GIRO DO HORIZONTE – REGRESSO – por Pedro de Pezarat Correia

01Consulto os meus arquivos e constato: o meu último GDH foi de 13 de Janeiro. Quase nove meses já lá vão!

            De fato, problemas do foro estritamente pessoal que só a mim respeitam, inibiam-me. Bloqueavam-me. Precisei de tempo e estou agora a fazer o possível por regressar, reembarcar na nau da nossa viagem, assegurando uma participação tanto quanto possível regular. Só prometo que estou a tentar.

            E foram nove meses que tanto houve para comentar, infelizmente quase sempre numa perspetiva muito crítica e muito pessimista. No domínio doméstico, interno, certamente, mas também no internacional, no externo, no emaranhado dos conflitos que não cessam de se agravar e de nos surpreender (?) pelos novos contornos que assumem.

            No plano interno estamos mergulhados num pântano que fede. Foram-se os homens da troika, mas ficaram as suas marionetas que continuam a mover-se ao sabor dos seus impulsos. O BES/GES implode e surgem as useiras falsas virgens surpresas porque vem à superfície o cúmplice relacionamento dos senhores da finança com os políticos que nos vão afundando. Afinal o esterco do BPN e doutros que tais não era um epifenómeno excecional. A coligação que se apoderou do país e controla as alavancas do poder, para vender as sobras do escasso património a preço de saldo, multiplica-se em habilidades e truques rasteiros para enganar os tolos, os desatentos e os que ainda pensam que lhes podem cair algumas migalhas na tigela. Usa a maioria parlamentar para abafar escândalos – perversão máxima da democracia com o parlamento na dependência do executivo mas com o atual sistema não há volta a dar-lhe – com o primeiro-ministro envolvido em contabilidades pessoais equívocas e perdendo definitivamente qualquer legitimidade ética para exigir sacrifícios aos portugueses. Ministros vão pedindo desculpas que os cidadãos não lhes concedem até porque os “incómodos” se arrastam sem soluções, mas continuam em funções sem uma réstia de vergonha na cara. Só à pituitária do presidente da República não chegam os pestilentos odores do pântano. Entretanto as eleições europeias mergulharam o PS numa luta intestina que podia ter sido útil mas que chegou a ser penosa. Ao menos acabou bem. E mais à esquerda multiplicam-se as tentações da sua matriz genética, a proliferação “grupuscular”, emergem dissidências, cisões, ruturas e anunciam-se novos partidos sempre, é claro, com o assumido e paradoxal objetivo de “unir a esquerda”. Já conhecemos o filme e até sabemos como acaba.
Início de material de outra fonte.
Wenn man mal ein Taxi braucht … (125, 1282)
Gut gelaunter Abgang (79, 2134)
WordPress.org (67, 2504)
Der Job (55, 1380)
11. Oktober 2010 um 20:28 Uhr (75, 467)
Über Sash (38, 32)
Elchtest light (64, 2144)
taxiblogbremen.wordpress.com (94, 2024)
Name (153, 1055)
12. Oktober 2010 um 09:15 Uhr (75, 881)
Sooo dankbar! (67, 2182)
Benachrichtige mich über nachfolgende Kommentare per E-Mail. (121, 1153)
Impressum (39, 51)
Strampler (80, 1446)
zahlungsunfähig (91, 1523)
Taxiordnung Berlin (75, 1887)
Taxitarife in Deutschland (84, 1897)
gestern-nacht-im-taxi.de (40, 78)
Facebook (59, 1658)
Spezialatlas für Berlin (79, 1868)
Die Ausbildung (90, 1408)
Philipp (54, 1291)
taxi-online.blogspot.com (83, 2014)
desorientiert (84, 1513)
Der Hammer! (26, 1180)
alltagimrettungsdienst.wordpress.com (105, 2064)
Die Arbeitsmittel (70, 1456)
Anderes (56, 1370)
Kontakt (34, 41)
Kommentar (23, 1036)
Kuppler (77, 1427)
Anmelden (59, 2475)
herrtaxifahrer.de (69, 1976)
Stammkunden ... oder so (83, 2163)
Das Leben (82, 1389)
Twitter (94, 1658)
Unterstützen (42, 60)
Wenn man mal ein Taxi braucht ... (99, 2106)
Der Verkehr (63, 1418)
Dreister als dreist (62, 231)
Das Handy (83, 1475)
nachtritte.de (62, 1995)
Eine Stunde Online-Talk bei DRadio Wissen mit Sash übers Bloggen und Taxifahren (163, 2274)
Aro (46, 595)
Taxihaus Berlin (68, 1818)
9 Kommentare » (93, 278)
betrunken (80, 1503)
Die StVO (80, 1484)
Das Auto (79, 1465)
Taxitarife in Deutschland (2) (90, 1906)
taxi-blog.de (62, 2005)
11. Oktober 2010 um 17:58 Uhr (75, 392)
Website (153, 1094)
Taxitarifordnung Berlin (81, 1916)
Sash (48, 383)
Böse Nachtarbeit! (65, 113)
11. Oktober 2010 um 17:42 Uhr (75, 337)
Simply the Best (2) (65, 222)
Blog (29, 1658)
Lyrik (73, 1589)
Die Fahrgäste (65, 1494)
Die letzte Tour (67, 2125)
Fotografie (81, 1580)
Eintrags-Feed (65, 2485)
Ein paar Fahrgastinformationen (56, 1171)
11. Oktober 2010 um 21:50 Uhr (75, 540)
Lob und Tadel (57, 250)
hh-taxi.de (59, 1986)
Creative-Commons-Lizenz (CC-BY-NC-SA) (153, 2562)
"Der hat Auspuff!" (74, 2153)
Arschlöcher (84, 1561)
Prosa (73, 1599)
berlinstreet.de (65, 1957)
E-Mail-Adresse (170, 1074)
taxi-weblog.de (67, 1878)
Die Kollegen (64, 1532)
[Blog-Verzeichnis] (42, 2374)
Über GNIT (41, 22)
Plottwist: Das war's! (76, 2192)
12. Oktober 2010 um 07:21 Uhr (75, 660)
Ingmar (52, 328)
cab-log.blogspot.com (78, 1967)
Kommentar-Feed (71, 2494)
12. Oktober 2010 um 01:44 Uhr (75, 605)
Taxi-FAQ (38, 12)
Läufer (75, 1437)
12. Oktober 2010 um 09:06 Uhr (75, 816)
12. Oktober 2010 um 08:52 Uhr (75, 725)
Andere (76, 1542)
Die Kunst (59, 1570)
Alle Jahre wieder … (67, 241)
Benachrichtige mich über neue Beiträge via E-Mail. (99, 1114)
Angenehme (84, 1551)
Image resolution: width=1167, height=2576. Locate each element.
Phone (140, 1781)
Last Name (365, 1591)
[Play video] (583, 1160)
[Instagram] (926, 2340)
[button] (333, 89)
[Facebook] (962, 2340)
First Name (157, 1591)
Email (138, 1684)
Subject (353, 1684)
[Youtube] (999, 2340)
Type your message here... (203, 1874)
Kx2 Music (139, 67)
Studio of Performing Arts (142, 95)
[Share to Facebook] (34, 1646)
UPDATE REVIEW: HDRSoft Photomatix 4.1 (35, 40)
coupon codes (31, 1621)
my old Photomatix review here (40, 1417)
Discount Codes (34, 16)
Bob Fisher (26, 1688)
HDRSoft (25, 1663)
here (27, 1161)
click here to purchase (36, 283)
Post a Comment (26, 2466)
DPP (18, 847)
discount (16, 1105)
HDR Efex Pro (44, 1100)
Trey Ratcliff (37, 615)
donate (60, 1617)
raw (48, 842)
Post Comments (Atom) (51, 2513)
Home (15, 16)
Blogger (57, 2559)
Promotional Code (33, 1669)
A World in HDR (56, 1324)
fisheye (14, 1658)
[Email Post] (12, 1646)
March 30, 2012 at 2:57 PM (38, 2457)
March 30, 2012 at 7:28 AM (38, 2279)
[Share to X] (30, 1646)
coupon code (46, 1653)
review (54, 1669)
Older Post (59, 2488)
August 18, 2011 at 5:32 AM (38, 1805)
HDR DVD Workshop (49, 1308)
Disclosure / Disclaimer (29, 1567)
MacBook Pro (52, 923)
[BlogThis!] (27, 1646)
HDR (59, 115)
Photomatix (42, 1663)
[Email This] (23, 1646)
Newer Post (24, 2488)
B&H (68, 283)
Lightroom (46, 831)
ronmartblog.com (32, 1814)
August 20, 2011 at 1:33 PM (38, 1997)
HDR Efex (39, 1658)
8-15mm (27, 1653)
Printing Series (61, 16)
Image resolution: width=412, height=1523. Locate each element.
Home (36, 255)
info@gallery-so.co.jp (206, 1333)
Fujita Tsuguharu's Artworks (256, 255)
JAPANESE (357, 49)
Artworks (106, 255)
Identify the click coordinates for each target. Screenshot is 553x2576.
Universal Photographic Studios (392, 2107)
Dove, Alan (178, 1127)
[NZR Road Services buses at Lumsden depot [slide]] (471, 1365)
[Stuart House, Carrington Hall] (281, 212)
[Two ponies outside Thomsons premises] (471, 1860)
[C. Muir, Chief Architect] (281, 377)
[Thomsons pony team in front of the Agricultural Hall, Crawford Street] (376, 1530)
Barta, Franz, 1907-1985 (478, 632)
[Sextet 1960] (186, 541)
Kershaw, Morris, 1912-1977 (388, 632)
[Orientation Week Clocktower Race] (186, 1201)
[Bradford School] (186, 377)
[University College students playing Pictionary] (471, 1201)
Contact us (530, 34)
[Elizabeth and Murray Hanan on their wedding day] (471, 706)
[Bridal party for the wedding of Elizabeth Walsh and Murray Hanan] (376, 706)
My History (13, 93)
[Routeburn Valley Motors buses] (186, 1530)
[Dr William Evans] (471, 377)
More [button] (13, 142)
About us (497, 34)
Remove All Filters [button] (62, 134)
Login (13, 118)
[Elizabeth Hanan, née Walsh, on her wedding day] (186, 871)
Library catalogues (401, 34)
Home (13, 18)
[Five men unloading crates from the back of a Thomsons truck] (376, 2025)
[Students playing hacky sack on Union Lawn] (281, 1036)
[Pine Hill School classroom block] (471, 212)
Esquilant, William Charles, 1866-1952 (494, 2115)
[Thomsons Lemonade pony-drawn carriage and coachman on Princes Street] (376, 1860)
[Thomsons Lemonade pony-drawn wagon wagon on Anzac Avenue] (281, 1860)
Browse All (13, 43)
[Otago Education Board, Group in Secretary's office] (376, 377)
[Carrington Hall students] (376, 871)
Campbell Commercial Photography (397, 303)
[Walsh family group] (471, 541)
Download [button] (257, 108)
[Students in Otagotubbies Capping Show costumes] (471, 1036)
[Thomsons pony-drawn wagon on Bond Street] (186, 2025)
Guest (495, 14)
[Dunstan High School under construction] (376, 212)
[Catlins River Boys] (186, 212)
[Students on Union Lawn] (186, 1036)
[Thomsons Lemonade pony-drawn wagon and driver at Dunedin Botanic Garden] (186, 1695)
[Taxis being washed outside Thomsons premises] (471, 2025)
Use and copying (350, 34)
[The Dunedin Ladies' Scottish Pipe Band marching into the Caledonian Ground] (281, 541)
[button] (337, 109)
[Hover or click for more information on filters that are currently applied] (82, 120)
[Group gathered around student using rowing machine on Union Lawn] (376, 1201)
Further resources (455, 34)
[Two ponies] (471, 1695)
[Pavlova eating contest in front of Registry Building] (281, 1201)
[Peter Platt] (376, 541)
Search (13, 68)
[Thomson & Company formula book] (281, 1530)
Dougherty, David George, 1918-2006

            No domínio externo a situação está a tornar-se alarmante. Os últimos epicentros da conflitualidade generalizada são a Ucrânia e o Califado do Estado Islâmico. E Gaza, é claro. Afinal trata-se apenas de agravamentos de crises que vêm de longe. E nas quais os aliados do chamado “ocidente”, EUA e UE, tudo têm feito para fomentar o caos, agravá-lo e fazê-lo durar. A gestão que, nomeadamente Washington, Paris e Bruxelas (UE), vêm fazendo dos conflitos na Ucrânia, na Síria, no Iraque, na Palestina, é patética e calamitosa. E suicidária. Obama parece testar completamente subjugado aos poderes fáticos norte-americanos, o complexo industrial militar e o loby judaico. Foi uma esperança tragicamente esfumada. Hollande vem-se revelando ainda pior do que desde o início já se suspeitava. É uma confirmação penosamente agravada. Entretanto por estas bandas, que se pretendem o núcleo civilizacional da globalização, a extrema-direita vai tomando o controlo das rédeas do sistema.

            Não há dúvida que, ao longo destes nove meses, o GDH esteve ausente de demasiadas coisas. Como Proust, vamos tentar ir em busca do tempo perdido.